O bom Lutero havia aprendido em seus tempos de teólogo católico que: 1) as Escrituras, 2) a fé, e 3) a graça são, cada uma no seu jeito e no seu contexto, primordiais como fontes de salvação. Feitas as devidas distincões, nenhum teólogo católico vai discordar disso. Se ele tivesse apenas sublinhado isso com algumas expressões latinas precisas e memoráveis – tais como prima scriptura, prima fide e prima gratia – a Igreja teria apenas lhe agradecido por ter colocado essa primazia sob um foco mais exato. Contudo, algumas circunstâncias de temperamento, e uma preferência por estratégias retóricas, levaram-no a enfatizar aquela primazia de modo mais dramático, transformando-a em um atributo solo, único e exclusivo. Ele transformou o ordinal em cardinal.
Erasmo e o Cardeal Caetano tentaram amenizar a retórica do alemão, introduzindo distinções cruciais de que qualquer grande doutrina precisa para evitar aquele desvio chamado de ‘heresia’. Mas, não era para ser desse jeito. Uma conspiração de eventos e circunstâncias deu asas aos inegáveis dotes poéticos e retóricos de Lutero. Com a nova mídia social dos panfletos impressos, quem estivesse à frente dos meios de propaganda poderia facilmente silenciar as cuidadosas discussões doutrinais da tradição. Acrescente a isso os visíveis absurdos das vendas de indulgências pela Igreja na Alemanha – quase como se fossem bilhetes de loteria –, e a instituição milenar aparecia como muito carente de uma simplificação doutrinária. Assim ele esperava varrer esse escândalo do mapa.

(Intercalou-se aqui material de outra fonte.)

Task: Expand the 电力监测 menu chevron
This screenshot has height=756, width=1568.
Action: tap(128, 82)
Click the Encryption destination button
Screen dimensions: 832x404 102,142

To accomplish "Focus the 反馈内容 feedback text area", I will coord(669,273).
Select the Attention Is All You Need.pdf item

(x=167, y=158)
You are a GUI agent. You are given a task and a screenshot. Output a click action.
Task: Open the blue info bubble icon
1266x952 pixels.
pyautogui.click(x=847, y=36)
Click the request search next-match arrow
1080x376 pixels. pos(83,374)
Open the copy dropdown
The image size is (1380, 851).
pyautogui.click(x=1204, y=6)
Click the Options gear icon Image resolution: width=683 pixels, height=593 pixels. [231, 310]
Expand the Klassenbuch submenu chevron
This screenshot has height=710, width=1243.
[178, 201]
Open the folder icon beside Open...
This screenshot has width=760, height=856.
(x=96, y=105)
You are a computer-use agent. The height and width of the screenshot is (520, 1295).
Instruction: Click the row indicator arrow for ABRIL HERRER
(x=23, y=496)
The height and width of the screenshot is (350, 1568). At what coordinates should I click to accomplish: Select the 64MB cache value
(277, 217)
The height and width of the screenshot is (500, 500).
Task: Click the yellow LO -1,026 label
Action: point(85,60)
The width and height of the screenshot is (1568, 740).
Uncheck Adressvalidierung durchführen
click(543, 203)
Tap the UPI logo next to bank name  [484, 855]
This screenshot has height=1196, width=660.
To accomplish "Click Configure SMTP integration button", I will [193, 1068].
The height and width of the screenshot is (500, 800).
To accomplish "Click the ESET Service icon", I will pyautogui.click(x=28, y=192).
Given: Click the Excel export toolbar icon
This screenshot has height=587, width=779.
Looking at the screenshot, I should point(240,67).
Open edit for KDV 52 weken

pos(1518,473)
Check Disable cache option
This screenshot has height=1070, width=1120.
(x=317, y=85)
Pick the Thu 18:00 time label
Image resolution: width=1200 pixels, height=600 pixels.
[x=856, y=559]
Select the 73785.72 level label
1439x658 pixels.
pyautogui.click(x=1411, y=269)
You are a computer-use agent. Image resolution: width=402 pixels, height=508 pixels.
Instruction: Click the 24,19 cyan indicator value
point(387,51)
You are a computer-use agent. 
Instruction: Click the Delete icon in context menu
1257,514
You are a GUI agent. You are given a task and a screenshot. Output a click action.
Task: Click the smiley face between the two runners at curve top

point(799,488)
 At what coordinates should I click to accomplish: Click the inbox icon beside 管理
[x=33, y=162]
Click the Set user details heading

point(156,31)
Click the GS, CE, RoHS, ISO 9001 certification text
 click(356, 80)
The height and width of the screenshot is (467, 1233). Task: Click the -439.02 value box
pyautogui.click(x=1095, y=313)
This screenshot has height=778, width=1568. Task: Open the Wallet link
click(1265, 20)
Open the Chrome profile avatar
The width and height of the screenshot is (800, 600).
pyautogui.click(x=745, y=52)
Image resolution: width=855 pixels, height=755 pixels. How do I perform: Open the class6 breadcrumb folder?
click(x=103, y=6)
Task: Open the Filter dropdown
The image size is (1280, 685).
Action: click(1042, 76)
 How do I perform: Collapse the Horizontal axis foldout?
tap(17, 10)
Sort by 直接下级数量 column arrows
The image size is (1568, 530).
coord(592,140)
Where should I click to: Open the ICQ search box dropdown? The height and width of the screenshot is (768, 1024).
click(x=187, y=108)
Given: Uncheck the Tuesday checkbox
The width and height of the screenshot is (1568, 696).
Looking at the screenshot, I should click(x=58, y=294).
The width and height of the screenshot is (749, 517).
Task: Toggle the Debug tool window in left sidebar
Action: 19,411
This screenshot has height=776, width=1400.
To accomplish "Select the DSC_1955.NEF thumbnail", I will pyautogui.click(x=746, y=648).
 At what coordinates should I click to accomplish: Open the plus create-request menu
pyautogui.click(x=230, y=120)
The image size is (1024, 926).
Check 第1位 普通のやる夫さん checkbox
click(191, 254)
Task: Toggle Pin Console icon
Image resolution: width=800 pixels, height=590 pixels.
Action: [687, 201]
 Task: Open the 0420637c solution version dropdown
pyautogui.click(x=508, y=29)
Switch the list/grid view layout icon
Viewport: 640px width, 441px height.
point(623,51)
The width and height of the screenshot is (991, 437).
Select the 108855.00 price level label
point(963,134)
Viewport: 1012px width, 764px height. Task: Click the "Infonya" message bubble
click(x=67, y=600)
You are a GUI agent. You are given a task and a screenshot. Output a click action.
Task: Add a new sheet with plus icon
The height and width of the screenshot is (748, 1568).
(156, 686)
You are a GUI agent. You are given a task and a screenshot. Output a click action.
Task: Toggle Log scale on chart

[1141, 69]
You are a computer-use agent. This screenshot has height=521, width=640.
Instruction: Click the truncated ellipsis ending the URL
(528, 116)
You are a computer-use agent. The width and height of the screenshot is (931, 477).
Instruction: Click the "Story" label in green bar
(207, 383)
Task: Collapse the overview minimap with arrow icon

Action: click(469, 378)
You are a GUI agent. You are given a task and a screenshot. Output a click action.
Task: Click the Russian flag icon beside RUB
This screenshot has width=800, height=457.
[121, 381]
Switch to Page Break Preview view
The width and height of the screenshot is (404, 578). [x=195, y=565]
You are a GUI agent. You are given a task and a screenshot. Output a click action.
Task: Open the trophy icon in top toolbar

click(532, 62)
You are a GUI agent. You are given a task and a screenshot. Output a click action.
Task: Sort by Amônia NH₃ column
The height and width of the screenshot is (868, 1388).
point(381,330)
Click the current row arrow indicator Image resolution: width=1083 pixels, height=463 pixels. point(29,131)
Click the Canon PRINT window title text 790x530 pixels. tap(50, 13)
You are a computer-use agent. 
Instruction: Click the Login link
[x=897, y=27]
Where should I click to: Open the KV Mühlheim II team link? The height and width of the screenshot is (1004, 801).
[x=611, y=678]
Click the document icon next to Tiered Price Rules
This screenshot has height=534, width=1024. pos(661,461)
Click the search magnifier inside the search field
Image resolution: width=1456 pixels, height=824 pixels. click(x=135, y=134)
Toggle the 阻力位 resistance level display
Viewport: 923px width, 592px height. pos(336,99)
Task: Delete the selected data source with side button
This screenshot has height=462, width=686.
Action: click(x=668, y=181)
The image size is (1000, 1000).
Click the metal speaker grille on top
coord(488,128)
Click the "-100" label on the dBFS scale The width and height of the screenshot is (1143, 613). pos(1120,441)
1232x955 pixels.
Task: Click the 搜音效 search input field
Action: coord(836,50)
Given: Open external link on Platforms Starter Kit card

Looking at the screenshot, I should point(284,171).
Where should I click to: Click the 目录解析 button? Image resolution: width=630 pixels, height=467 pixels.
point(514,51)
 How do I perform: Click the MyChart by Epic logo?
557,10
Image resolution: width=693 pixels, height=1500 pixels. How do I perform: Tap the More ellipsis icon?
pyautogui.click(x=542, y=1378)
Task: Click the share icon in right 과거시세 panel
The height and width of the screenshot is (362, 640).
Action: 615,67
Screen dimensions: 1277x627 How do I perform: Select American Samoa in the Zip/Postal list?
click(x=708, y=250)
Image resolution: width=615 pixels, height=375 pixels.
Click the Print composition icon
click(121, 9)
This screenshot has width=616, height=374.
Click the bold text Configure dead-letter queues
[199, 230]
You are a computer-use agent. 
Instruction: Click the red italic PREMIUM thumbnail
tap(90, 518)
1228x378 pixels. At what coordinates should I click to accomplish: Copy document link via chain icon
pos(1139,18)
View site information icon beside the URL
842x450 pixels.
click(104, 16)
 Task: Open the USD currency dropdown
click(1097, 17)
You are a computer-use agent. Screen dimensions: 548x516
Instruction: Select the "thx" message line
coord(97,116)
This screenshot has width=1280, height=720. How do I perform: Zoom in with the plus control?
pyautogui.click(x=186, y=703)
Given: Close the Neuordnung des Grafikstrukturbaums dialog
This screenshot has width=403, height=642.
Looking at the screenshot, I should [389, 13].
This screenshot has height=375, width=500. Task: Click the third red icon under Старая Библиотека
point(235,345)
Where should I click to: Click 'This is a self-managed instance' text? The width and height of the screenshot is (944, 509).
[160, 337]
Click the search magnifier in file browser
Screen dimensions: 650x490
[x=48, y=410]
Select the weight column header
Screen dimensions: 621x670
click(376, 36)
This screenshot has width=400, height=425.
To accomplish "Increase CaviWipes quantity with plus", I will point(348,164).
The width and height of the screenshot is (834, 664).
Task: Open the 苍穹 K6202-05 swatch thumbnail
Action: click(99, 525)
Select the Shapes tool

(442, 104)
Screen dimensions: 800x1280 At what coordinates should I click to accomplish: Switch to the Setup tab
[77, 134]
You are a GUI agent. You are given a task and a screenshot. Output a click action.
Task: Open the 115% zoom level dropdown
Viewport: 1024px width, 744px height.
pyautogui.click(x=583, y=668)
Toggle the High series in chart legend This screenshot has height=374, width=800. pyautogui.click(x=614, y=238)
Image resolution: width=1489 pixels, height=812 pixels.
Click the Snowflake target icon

Ênfase sobre só Escritura, só fé e só graça parecia feita sob medida para a ocasião. E assim surgiram os mantras protestantes tão familiares: sola scriptura, sola fide, e sola gratia.
A Igreja Católica – com um atraso lamentável – finalmente tiraria proveito desses exageros e produziria suas próprias fórmulas cuidadosamente balanceadas, tais como: Escritura e Tradição / fé e obras / graça e natureza (outras harmonias análogas viriam nos debates dos séculos posteriores, como fé e razão, religião e ciência). Esses são os ‘gêmeos não idênticos’ conceptuais, apropriados – daí por diante, de forma precária, mas tonificante –, para serem colocados sobre as escalas da verdade cristã. Foram formulados explicitamente em Trento, mas já vigoravam antes como parâmetros vivos de um milênio de teologia medieval.
Universos de Teologia e Filosofia Patrística e Escolástica já estenderam suas asas sobre o terreno marcado por aqueles pólos complementares; da mesma forma, milhares de igrejas, basílicas, monastérios e santuários bizantinos, românicos, góticos e renascentistas – cheios de afrescos, mosaicos e estatuária, igualmente balançados – também se ergueram gloriosamente sobre o mesmo terreno. O princípio do ‘tanto/quanto’, em vez do ‘um ou outro’, prevalece no Catolicismo, embora este também levasse aqui ou acolá a certos exageros transeuntes. Entretanto, no geral, o Catolicismo manteria aquele nobre equilíbrio do cocheiro que se inclina ora para a direita, ora para a esquerda, na medida em que seus cavalos correm resolutamente para frente. A corrida vai rumo a uma Verdade cada vez maior, mais abrangente – e mais imprevisível! – do que qualquer mente human poderia imaginar.